Collected data:
####################

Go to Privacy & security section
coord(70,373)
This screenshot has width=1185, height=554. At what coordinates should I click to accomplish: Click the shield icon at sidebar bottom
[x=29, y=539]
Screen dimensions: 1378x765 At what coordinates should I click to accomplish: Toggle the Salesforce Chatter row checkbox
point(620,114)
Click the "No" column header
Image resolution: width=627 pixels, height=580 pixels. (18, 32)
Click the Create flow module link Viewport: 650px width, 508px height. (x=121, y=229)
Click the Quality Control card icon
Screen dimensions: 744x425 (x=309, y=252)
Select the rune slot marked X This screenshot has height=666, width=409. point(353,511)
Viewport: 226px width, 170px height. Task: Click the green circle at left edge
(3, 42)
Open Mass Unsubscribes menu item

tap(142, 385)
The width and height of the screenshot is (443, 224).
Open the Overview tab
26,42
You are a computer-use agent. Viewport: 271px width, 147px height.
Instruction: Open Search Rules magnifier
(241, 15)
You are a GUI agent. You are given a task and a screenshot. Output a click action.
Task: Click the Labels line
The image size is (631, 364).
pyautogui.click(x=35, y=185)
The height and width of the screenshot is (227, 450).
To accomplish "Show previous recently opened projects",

####################

Task to complete: Among the lines above, return those that contain the string "agent".

Completed exercise:
You are a computer-use agent. Viewport: 271px width, 147px height.
You are a GUI agent. You are given a task and a screenshot. Output a click action.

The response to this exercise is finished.